Ia conduzida por um soldado entusiasta do fado e veterano da “picada” já em período de “matabicho”, palavra do linguajar moçambicano com vários significados divertidos, mas de raiz europeia, neste caso “para além de…”. 

O homem era também afável, conhecedor das coisas e más surpresas do mato, e desembaraçado.

Não era incomum que a Pátria, sempre ávida dos seus filhos varões, não contente com os 24 meses de comissão em terras africanas que lhes impunha, exigisse mais uma mancheia de dias até voltarem para casa.

Não havia maneira de eu conseguir calar aqueles dois: “preto pr’aqui, branquela pr’a ali..” Até que aconteceu um providencial acidente, pouco antes de chegarmos ao quartel dos Comandos, em Montepuez. Aproveitei para os separar e foram reforçar as viaturas mais à frente. 

Brooommm! 

– Isto é mina, só pode! 

Um suor frio e húmido invadiu-me o corpo todo. O camuflado que trazia de casa, desde há três dias, perfumado a Old Spice, começou a cheirar-me a azedo. A garganta secou e a língua colou-se-me ao céu e ficou espessa. “Sinais típicos de medo”, pensei. Nunca ouvira tal explosão tão perto, nem na instrução! E os gritos que se seguiram? Aquilo era real, não era treino. Eu estava dentro da guerra e não estava a gostar daquele filme!  

Tínhamos pernoitado no aquartelamento de  Nancatari e feito alto em Nairoto. Tudo parecia bem, mas já me tinham avisado: – A partir de agora até Mueda é que as coisas aquecem!

A FRELIMO estava bem ativa nessa área, se estava!              

Era já noite; escurece cedo em Moçambique.

Após o estrondo, enquanto me recompunha, ouvi gritarem: “ai ai, acudam-me!
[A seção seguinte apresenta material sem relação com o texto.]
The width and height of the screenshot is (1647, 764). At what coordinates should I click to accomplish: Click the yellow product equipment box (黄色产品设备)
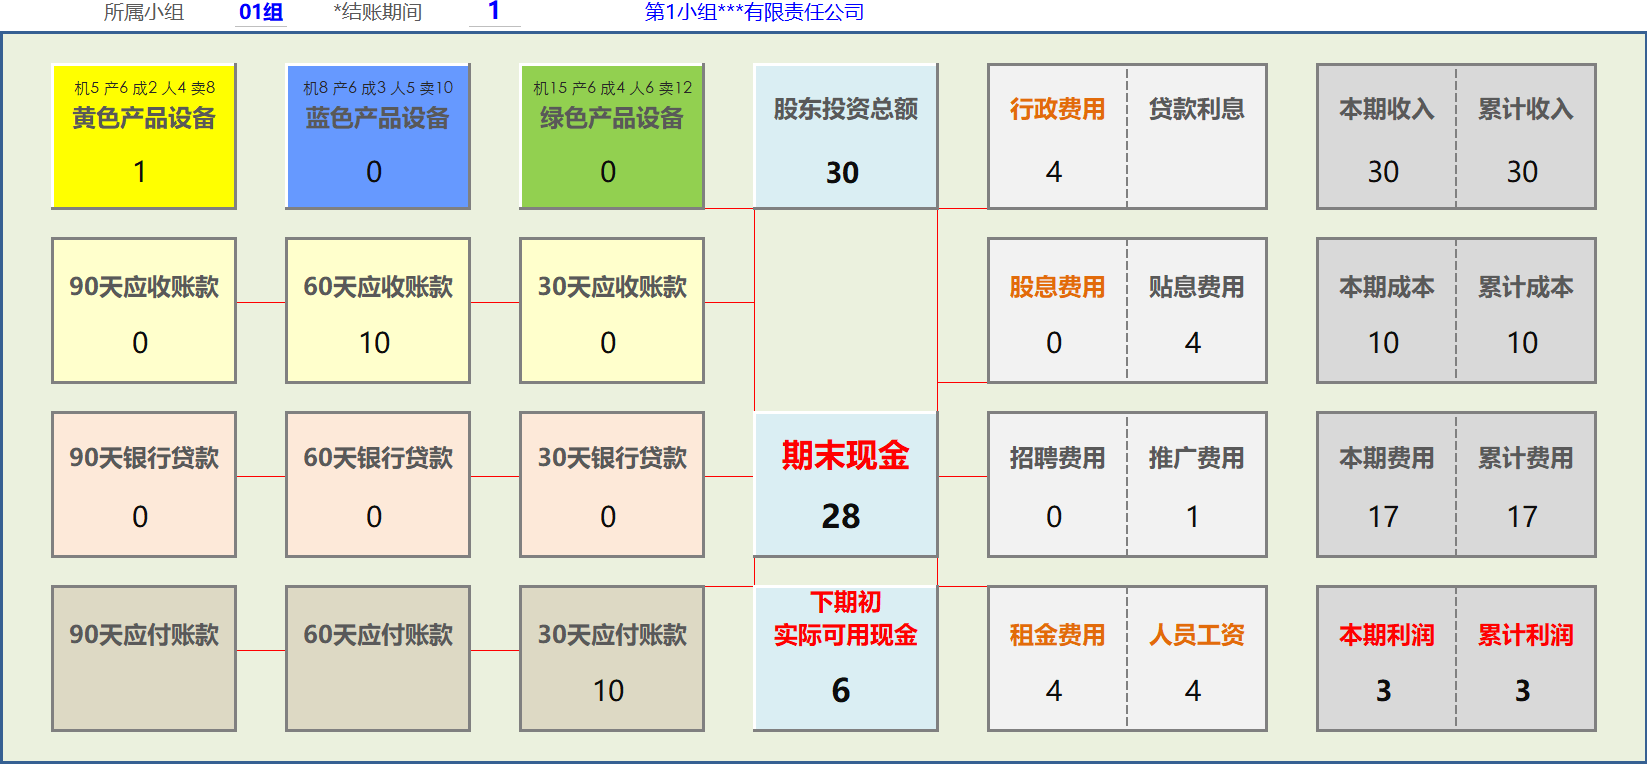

Furriel, meu furriel, ajude-me!”.

Estava escuro como breu, não se via nada à frente, apenas sabia que tinha de saltar da Berliett, o mais longe possível da berma da picada, por forma a evitar as minas antipessoal plantadas pelo inimigo. 

Tinha de ultrapassar o medo e ir buscar a vítima que chamava por mim. Entreguei a G-3 ao soldado-condutor-fadista e comecei a descer, com extremo cuidado, da Berliett. Rezei para que nada me acontecesse.

Mal tocara com a ponta da bota o chão da picada, quando de repente, vindo do negrume, vi um vulto, negro como a própria noite, com uma capa de camuflado aos ombros e olhos brancos, flamejantes e profundos, brilhando na escuridão.  

Reconheci o cabo Momade. Trazia alguém nos braços e que gemia. Senti um cheiro de sangue e de carne e pólvora queimada, uma mistura diabólica, que me invadiu todo, indefinível, mas que nunca esquecerei.

Àquele homem, que o cabo Momade trazia ao colo, faltava-lhe um bom bocado de uma perna, abaixo do joelho, que estava exangue e ainda fumegava. 

Era o soldado Morais.

“Meu furriel, dê-me aqui uma ajuda: pegue-o pelos ombros e ambos conseguimos por o Morais na Berliett.” “Tem de se chamar o enfermeiro, tem o rádio não tem?”, acrescentou.

“Sim, sim,”, respondi automaticamente.

Após uma noite interminável deitado num colchão “lusoespuma” na carroçaria da Berliett, a morfina injetada pelo enfermeiro, o soldado Morais foi transportado no dia seguinte no helicóptero até ao hospital de Mueda.

Tendo em conta os tempos atuais e um dos temas do momento, achei oportuno partilhar com os meus leitores esta pequena história dos meus tempos de tropa e que cada um tire a sua ilação.

Somos todos diferentes mas somos todos iguais.